• Exercise description
From the entries below, retype only the lines from the one with "This screenshot has width=1017, height=773." through the one with "The width and height of the screenshot is (1166, 762).", exactly as written.

──────────────────────────────

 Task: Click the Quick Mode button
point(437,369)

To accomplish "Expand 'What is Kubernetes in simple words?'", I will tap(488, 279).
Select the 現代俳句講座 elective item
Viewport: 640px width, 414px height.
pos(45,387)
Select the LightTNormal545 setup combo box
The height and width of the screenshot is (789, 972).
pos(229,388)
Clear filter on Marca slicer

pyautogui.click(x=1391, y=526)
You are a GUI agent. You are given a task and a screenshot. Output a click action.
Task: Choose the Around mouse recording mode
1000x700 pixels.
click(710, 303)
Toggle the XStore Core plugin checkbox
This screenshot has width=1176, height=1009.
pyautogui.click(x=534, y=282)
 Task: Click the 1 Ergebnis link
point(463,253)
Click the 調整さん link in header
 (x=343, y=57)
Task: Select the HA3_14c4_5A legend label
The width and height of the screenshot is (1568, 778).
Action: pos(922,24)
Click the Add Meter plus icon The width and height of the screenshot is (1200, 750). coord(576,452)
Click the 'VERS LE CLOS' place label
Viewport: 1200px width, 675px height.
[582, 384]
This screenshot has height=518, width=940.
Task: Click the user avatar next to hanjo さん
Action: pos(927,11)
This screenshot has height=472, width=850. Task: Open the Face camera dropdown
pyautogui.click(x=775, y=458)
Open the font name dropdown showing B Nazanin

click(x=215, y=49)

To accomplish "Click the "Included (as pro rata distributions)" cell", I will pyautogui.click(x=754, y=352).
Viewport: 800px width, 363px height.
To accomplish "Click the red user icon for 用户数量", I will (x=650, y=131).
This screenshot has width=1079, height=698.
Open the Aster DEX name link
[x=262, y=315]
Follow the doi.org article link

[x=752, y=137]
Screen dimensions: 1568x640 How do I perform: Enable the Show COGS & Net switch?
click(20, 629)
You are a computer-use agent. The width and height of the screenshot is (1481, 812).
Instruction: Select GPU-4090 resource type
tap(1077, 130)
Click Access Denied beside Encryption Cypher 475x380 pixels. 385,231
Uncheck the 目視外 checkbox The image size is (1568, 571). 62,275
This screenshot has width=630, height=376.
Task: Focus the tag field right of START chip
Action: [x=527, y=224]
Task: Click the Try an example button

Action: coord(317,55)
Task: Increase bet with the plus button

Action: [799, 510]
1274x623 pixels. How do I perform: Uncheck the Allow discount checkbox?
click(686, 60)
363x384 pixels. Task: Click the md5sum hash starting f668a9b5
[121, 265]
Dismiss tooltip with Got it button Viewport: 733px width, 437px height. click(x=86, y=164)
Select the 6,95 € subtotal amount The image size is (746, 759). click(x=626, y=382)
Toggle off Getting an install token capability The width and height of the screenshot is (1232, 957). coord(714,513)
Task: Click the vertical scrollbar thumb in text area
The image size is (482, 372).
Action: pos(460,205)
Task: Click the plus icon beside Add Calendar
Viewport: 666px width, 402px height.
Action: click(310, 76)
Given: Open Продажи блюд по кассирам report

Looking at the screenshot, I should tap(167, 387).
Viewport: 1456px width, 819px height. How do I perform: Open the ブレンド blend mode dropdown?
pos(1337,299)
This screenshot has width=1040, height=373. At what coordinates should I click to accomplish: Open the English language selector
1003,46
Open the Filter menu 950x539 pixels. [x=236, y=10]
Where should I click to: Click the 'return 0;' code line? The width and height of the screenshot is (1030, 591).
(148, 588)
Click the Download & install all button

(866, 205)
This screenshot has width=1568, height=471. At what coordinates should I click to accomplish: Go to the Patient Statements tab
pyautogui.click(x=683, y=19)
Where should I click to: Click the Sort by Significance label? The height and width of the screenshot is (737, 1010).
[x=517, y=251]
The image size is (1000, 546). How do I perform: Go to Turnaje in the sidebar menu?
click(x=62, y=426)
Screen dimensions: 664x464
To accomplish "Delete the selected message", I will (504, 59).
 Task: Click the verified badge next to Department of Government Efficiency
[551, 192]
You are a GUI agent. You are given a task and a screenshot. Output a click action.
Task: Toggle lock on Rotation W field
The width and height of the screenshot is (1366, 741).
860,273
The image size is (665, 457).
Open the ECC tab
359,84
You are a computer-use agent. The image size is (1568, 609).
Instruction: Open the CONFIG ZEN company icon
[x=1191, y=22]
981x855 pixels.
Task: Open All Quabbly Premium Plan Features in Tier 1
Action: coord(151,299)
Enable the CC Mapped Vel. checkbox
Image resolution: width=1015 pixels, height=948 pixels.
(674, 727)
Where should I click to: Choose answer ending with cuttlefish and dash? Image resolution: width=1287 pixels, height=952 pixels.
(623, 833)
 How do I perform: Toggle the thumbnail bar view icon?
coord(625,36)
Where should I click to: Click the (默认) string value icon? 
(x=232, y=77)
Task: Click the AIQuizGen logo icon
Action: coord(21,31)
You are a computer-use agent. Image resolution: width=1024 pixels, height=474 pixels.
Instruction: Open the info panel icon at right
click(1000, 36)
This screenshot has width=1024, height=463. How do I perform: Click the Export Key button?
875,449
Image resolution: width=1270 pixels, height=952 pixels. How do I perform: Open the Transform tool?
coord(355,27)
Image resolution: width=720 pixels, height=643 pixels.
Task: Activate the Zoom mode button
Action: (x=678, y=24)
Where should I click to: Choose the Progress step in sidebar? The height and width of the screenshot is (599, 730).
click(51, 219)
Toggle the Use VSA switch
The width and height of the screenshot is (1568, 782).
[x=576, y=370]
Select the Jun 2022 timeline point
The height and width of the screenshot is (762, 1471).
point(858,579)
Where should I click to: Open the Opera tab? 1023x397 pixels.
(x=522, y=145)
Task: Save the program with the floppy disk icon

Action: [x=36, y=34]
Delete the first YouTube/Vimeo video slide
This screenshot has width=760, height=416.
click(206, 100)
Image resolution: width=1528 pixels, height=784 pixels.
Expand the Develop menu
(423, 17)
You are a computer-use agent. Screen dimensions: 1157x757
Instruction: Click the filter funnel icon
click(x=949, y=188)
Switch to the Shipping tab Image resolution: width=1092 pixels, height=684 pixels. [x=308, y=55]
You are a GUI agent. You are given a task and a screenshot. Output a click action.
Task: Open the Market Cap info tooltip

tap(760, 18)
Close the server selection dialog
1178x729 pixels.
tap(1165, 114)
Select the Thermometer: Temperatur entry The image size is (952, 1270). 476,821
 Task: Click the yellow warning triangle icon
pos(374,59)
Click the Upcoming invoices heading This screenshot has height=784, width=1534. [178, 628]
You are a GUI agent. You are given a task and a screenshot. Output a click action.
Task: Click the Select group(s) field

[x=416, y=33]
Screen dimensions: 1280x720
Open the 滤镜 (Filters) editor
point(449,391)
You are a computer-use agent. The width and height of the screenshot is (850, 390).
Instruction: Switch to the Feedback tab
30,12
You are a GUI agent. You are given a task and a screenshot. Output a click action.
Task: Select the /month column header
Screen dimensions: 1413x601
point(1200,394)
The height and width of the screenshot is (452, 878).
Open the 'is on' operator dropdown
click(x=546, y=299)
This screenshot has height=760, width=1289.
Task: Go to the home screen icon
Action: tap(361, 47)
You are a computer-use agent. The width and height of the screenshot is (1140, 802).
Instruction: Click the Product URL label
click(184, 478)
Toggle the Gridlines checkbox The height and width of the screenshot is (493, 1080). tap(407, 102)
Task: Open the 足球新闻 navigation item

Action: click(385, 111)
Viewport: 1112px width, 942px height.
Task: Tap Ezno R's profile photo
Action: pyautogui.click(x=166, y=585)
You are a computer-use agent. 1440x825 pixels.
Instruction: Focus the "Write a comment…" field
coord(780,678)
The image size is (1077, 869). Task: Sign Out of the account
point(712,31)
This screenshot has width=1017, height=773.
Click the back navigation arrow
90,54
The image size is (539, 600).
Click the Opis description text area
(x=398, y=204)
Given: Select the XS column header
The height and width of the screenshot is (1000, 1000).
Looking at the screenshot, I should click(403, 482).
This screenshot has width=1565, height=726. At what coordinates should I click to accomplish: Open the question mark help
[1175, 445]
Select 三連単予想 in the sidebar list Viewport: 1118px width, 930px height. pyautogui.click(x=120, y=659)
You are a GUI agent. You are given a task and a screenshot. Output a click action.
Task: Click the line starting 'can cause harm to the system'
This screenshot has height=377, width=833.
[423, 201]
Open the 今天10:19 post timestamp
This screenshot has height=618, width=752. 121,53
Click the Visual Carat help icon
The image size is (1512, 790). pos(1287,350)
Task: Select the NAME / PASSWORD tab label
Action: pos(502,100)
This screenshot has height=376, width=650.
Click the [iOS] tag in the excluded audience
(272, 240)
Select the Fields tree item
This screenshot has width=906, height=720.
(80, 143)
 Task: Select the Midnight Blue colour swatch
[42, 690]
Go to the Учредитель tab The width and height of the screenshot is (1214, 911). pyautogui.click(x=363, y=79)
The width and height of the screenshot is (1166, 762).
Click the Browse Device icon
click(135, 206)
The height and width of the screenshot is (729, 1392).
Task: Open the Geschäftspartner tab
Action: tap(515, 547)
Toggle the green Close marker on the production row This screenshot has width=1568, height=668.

──────────────────────────────

• Exercise result
This screenshot has width=1017, height=773.
Click the back navigation arrow
90,54
The image size is (539, 600).
Click the Opis description text area
(x=398, y=204)
Given: Select the XS column header
The height and width of the screenshot is (1000, 1000).
Looking at the screenshot, I should click(403, 482).
This screenshot has width=1565, height=726. At what coordinates should I click to accomplish: Open the question mark help
[1175, 445]
Select 三連単予想 in the sidebar list Viewport: 1118px width, 930px height. pyautogui.click(x=120, y=659)
You are a GUI agent. You are given a task and a screenshot. Output a click action.
Task: Click the line starting 'can cause harm to the system'
This screenshot has height=377, width=833.
[423, 201]
Open the 今天10:19 post timestamp
This screenshot has height=618, width=752. 121,53
Click the Visual Carat help icon
The image size is (1512, 790). pos(1287,350)
Task: Select the NAME / PASSWORD tab label
Action: pos(502,100)
This screenshot has height=376, width=650.
Click the [iOS] tag in the excluded audience
(272, 240)
Select the Fields tree item
This screenshot has width=906, height=720.
(80, 143)
 Task: Select the Midnight Blue colour swatch
[42, 690]
Go to the Учредитель tab The width and height of the screenshot is (1214, 911). pyautogui.click(x=363, y=79)
The width and height of the screenshot is (1166, 762).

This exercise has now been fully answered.